Task directions:
When you find the line with "At what coordinates should I click to accomplish: Clear" among the records below, reproduce it and each line after it exactly, ending with the line with "Given: Select PDF as screen capture format".

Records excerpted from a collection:
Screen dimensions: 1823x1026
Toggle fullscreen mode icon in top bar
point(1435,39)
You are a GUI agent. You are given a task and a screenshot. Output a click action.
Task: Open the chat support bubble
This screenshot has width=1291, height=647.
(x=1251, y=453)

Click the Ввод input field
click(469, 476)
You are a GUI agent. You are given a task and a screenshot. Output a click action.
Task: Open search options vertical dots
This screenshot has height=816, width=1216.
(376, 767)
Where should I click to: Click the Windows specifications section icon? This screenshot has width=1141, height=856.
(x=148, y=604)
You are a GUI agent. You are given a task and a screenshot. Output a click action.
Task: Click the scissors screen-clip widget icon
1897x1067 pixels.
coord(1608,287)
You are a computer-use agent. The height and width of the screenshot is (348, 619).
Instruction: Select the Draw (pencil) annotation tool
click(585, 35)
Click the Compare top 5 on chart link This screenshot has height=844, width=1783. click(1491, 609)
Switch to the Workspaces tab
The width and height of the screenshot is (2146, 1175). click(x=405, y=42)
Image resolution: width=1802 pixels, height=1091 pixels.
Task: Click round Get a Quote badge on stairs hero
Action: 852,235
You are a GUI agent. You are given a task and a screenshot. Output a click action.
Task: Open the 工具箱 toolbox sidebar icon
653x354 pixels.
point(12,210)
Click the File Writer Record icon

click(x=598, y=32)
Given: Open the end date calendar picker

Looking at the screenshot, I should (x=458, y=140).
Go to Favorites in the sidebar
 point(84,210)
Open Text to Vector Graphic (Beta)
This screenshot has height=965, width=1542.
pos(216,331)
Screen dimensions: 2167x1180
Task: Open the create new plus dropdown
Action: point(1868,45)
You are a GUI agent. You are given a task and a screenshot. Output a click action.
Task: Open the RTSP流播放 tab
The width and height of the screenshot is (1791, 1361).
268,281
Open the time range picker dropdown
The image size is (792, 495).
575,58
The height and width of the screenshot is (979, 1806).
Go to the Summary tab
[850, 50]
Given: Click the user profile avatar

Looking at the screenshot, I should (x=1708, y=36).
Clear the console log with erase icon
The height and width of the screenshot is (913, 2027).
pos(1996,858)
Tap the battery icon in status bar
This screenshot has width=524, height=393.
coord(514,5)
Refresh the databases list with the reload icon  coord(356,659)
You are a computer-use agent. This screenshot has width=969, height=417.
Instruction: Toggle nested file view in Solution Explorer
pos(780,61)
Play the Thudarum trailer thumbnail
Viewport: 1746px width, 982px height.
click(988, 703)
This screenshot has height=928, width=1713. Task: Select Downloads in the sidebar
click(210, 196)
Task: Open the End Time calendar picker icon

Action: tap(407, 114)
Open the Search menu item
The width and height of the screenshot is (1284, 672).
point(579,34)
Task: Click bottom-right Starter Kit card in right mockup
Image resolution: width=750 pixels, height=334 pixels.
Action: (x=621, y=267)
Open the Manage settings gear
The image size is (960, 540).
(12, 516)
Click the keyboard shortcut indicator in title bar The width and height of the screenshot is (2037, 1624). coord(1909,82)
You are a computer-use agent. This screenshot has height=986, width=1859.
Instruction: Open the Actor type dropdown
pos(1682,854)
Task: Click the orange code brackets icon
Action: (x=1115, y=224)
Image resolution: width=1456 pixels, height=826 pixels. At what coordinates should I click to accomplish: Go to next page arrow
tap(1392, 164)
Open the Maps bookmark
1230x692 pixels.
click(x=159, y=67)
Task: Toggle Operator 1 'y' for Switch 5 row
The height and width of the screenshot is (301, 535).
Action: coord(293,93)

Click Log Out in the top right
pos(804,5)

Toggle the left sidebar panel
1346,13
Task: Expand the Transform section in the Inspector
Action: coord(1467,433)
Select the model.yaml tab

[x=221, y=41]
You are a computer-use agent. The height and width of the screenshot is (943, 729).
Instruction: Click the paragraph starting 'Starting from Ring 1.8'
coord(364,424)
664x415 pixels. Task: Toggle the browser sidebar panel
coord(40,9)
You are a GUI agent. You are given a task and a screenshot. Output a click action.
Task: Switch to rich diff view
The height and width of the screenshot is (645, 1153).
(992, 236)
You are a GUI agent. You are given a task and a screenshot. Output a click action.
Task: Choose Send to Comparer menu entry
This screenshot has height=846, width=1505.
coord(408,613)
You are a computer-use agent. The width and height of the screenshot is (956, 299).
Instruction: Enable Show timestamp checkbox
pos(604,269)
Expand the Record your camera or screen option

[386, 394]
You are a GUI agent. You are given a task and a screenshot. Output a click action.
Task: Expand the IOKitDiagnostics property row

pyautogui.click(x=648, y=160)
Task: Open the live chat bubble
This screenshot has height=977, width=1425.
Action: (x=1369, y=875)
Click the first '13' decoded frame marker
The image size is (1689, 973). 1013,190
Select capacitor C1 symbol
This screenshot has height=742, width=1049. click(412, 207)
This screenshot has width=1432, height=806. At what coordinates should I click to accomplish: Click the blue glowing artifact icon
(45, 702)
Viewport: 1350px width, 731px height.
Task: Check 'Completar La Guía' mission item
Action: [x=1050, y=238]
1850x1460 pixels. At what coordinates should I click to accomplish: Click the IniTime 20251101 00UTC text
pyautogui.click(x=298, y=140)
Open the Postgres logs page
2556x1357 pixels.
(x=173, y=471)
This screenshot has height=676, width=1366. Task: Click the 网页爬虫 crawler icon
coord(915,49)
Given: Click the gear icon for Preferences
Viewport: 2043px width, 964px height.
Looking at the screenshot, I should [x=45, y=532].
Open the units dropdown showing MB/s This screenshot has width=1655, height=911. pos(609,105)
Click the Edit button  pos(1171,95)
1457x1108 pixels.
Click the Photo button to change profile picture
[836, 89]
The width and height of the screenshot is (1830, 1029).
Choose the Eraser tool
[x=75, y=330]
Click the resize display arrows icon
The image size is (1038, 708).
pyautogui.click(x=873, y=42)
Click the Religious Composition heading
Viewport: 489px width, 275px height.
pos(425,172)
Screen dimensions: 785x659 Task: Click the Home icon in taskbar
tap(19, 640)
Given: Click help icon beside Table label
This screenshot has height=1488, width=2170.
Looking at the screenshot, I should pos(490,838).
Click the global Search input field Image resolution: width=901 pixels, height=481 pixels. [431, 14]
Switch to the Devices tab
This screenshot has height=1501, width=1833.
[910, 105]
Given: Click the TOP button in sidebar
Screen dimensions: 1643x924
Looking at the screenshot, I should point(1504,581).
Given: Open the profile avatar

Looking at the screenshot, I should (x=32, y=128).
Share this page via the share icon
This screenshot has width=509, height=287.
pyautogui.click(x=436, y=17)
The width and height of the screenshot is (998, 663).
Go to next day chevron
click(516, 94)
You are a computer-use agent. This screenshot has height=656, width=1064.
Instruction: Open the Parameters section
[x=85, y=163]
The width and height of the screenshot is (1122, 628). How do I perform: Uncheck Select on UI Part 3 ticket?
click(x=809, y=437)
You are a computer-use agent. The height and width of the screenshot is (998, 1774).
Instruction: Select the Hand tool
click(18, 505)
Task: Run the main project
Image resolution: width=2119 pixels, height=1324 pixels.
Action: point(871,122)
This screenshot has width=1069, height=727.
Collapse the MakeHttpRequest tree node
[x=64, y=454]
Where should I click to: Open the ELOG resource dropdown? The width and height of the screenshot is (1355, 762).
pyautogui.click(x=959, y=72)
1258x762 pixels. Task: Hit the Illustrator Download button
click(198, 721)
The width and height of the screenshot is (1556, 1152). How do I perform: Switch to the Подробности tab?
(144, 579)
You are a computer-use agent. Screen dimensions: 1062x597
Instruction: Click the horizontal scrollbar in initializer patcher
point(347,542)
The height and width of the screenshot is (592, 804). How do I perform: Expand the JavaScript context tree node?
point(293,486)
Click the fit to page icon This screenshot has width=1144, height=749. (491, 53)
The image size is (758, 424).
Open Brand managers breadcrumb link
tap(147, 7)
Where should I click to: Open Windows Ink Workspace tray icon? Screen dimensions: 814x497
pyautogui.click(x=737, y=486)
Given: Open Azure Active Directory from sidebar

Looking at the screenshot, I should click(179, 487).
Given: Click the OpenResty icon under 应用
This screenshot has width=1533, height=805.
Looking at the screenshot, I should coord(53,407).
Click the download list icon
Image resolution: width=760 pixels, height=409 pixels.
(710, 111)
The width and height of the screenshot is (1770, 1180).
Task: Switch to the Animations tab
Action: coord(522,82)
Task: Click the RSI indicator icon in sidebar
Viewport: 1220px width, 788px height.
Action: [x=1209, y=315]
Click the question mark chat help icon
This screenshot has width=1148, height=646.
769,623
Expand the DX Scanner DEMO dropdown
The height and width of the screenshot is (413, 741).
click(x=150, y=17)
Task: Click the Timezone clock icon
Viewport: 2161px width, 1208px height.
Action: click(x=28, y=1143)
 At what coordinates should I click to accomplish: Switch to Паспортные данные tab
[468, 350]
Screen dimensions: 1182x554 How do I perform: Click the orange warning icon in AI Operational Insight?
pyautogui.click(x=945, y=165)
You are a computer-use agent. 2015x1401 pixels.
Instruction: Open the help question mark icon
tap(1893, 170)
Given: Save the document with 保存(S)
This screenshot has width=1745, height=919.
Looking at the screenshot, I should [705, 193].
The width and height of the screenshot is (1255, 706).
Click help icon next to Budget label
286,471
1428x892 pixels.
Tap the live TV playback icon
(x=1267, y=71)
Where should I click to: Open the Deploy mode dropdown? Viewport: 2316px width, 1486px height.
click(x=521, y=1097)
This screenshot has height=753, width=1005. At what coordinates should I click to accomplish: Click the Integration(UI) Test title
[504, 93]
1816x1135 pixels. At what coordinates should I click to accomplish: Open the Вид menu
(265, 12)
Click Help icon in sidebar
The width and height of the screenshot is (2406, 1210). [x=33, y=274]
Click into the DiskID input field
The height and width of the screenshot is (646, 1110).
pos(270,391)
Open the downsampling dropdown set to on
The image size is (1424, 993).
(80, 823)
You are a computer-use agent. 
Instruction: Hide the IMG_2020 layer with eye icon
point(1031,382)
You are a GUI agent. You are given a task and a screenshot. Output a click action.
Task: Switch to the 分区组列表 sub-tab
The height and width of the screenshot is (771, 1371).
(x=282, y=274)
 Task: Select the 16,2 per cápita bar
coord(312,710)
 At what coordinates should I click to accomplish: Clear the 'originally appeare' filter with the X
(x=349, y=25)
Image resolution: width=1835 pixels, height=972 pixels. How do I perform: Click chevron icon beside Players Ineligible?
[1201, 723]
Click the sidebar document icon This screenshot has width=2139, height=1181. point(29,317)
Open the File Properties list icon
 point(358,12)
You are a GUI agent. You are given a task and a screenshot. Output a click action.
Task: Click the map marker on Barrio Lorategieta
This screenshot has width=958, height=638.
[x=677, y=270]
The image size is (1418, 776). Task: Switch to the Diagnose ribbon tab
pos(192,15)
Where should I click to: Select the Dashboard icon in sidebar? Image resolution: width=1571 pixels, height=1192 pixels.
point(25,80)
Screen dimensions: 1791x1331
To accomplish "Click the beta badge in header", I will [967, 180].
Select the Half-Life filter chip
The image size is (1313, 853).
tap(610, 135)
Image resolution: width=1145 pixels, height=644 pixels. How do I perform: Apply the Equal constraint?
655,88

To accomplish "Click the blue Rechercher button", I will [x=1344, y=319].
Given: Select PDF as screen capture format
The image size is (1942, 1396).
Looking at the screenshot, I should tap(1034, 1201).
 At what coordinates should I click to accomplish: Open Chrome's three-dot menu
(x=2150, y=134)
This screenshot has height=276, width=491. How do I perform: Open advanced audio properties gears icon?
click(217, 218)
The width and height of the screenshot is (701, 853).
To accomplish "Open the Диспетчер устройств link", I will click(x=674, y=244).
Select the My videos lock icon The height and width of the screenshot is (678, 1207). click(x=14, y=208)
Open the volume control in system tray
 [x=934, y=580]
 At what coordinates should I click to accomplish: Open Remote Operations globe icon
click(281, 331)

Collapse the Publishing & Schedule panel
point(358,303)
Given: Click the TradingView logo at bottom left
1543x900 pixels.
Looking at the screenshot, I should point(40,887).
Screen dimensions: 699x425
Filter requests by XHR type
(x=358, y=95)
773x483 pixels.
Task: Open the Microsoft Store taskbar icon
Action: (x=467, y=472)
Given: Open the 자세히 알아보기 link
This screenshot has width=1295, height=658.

Exercise solution:
 At what coordinates should I click to accomplish: Clear the 'originally appeare' filter with the X
(x=349, y=25)
Image resolution: width=1835 pixels, height=972 pixels. How do I perform: Click chevron icon beside Players Ineligible?
[1201, 723]
Click the sidebar document icon This screenshot has width=2139, height=1181. point(29,317)
Open the File Properties list icon
 point(358,12)
You are a GUI agent. You are given a task and a screenshot. Output a click action.
Task: Click the map marker on Barrio Lorategieta
This screenshot has width=958, height=638.
[x=677, y=270]
The image size is (1418, 776). Task: Switch to the Diagnose ribbon tab
pos(192,15)
Where should I click to: Select the Dashboard icon in sidebar? Image resolution: width=1571 pixels, height=1192 pixels.
point(25,80)
Screen dimensions: 1791x1331
To accomplish "Click the beta badge in header", I will [967, 180].
Select the Half-Life filter chip
The image size is (1313, 853).
tap(610, 135)
Image resolution: width=1145 pixels, height=644 pixels. How do I perform: Apply the Equal constraint?
655,88

To accomplish "Click the blue Rechercher button", I will [x=1344, y=319].
Given: Select PDF as screen capture format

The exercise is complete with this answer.